*** SUPPLIED RECORDS Section Begins ***
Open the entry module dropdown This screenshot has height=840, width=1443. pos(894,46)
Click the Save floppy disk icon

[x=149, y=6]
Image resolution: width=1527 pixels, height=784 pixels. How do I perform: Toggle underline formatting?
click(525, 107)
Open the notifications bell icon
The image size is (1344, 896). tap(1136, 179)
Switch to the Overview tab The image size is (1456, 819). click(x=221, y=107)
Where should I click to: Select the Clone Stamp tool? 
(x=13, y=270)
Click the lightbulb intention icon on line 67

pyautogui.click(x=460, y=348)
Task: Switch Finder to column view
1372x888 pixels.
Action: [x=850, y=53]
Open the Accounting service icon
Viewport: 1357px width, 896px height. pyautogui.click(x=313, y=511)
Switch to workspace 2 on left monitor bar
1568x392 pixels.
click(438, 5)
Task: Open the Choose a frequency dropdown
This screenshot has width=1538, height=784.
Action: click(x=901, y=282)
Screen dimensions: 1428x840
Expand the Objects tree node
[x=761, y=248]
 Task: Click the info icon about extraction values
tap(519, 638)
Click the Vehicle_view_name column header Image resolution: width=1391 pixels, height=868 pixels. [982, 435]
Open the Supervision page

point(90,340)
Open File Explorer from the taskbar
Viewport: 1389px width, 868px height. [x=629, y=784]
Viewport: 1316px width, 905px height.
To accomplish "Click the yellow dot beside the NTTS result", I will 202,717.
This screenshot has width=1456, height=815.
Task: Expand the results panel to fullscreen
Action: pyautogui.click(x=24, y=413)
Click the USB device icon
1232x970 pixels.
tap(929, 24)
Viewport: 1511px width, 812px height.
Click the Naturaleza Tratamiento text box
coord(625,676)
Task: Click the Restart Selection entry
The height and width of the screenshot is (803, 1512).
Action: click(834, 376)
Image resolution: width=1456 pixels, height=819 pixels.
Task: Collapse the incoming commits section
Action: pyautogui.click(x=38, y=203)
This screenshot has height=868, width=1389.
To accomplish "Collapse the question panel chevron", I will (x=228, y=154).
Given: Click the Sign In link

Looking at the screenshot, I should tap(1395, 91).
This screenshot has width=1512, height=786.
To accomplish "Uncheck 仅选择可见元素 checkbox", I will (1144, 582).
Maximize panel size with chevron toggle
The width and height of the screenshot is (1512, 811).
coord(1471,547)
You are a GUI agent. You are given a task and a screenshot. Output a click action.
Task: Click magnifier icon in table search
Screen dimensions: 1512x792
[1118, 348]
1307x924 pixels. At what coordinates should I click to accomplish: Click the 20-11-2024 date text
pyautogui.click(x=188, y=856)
*** SUPPLIED RECORDS Section Ends ***
* EXERCISE *
Render every record verbatim. Nothing should be left out.

* RESPONSE TO THE TASK *
Open the entry module dropdown This screenshot has height=840, width=1443. pos(894,46)
Click the Save floppy disk icon

[x=149, y=6]
Image resolution: width=1527 pixels, height=784 pixels. How do I perform: Toggle underline formatting?
click(525, 107)
Open the notifications bell icon
The image size is (1344, 896). tap(1136, 179)
Switch to the Overview tab The image size is (1456, 819). click(x=221, y=107)
Where should I click to: Select the Clone Stamp tool? 
(x=13, y=270)
Click the lightbulb intention icon on line 67

pyautogui.click(x=460, y=348)
Task: Switch Finder to column view
1372x888 pixels.
Action: [x=850, y=53]
Open the Accounting service icon
Viewport: 1357px width, 896px height. pyautogui.click(x=313, y=511)
Switch to workspace 2 on left monitor bar
1568x392 pixels.
click(438, 5)
Task: Open the Choose a frequency dropdown
This screenshot has width=1538, height=784.
Action: click(x=901, y=282)
Screen dimensions: 1428x840
Expand the Objects tree node
[x=761, y=248]
 Task: Click the info icon about extraction values
tap(519, 638)
Click the Vehicle_view_name column header Image resolution: width=1391 pixels, height=868 pixels. [982, 435]
Open the Supervision page

point(90,340)
Open File Explorer from the taskbar
Viewport: 1389px width, 868px height. [x=629, y=784]
Viewport: 1316px width, 905px height.
To accomplish "Click the yellow dot beside the NTTS result", I will 202,717.
This screenshot has width=1456, height=815.
Task: Expand the results panel to fullscreen
Action: pyautogui.click(x=24, y=413)
Click the USB device icon
1232x970 pixels.
tap(929, 24)
Viewport: 1511px width, 812px height.
Click the Naturaleza Tratamiento text box
coord(625,676)
Task: Click the Restart Selection entry
The height and width of the screenshot is (803, 1512).
Action: click(834, 376)
Image resolution: width=1456 pixels, height=819 pixels.
Task: Collapse the incoming commits section
Action: pyautogui.click(x=38, y=203)
This screenshot has height=868, width=1389.
To accomplish "Collapse the question panel chevron", I will (x=228, y=154).
Given: Click the Sign In link

Looking at the screenshot, I should tap(1395, 91).
This screenshot has width=1512, height=786.
To accomplish "Uncheck 仅选择可见元素 checkbox", I will (1144, 582).
Maximize panel size with chevron toggle
The width and height of the screenshot is (1512, 811).
coord(1471,547)
You are a GUI agent. You are given a task and a screenshot. Output a click action.
Task: Click magnifier icon in table search
Screen dimensions: 1512x792
[1118, 348]
1307x924 pixels. At what coordinates should I click to accomplish: Click the 20-11-2024 date text
pyautogui.click(x=188, y=856)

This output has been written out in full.